▶ **Exercise**:
Within the records, find every line that includes the word "computer" and copy it.

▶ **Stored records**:
════════
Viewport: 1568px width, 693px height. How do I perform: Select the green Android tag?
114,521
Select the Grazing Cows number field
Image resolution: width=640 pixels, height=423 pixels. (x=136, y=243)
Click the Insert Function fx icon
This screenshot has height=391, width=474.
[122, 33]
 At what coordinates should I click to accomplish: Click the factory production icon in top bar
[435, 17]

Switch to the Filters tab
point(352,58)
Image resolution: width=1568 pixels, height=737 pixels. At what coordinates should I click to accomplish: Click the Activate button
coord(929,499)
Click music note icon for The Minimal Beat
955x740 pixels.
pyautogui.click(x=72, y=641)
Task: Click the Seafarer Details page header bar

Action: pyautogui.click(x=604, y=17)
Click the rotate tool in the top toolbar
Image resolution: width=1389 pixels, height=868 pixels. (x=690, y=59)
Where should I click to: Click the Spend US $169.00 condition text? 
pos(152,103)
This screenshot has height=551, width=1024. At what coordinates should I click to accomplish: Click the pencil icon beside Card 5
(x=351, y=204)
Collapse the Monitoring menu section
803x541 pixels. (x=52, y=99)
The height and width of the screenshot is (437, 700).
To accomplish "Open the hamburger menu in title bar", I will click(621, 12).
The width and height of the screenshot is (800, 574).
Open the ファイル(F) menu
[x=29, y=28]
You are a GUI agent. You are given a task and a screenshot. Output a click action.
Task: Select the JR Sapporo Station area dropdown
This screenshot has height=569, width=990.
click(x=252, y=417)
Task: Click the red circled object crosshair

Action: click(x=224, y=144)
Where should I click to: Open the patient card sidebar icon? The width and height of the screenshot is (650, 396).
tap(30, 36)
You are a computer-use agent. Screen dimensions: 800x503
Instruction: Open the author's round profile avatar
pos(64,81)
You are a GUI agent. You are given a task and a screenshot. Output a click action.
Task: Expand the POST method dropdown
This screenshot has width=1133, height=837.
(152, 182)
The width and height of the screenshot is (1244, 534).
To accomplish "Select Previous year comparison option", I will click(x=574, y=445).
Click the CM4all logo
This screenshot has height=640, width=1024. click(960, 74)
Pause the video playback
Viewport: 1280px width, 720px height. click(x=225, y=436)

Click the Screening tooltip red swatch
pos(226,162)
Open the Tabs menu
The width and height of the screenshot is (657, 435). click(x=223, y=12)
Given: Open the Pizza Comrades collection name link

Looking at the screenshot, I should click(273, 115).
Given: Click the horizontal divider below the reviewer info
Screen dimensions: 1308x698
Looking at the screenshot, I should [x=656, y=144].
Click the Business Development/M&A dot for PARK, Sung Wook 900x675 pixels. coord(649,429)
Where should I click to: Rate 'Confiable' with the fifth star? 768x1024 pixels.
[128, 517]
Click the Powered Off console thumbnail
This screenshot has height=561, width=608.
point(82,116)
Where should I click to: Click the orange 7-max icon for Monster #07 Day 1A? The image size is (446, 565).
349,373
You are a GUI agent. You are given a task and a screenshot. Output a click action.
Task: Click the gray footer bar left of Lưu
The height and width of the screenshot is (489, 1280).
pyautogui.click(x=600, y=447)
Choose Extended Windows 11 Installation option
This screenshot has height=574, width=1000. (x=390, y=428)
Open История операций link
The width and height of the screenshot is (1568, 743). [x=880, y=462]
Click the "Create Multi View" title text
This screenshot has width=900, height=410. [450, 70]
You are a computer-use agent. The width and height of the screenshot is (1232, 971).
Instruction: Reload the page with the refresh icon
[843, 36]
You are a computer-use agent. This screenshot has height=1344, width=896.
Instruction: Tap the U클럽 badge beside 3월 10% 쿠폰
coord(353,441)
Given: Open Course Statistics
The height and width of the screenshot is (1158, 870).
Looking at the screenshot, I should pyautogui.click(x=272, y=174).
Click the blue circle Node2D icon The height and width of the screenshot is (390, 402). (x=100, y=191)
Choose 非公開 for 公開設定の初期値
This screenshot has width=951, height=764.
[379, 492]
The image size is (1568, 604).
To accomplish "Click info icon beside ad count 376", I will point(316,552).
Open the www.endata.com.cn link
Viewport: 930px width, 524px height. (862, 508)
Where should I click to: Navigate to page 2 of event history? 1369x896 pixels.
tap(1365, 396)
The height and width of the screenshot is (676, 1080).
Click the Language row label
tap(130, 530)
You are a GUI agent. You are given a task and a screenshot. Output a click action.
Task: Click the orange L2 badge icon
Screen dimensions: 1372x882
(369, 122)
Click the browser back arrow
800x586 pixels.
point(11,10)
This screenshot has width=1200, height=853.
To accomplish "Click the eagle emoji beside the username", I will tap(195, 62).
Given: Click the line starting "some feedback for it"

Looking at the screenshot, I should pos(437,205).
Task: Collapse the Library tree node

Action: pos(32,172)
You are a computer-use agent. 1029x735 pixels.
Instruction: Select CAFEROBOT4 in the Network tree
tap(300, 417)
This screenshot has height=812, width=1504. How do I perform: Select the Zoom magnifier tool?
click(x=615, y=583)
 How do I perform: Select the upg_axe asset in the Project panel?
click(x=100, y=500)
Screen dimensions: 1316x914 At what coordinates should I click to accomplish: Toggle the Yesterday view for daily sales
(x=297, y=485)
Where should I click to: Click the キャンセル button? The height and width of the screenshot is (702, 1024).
════════
▶ **Solution to the problem**:
You are a computer-use agent. Screen dimensions: 800x503
You are a computer-use agent. The width and height of the screenshot is (1232, 971).
You are a computer-use agent. This screenshot has height=1344, width=896.
You are a computer-use agent. 1029x735 pixels.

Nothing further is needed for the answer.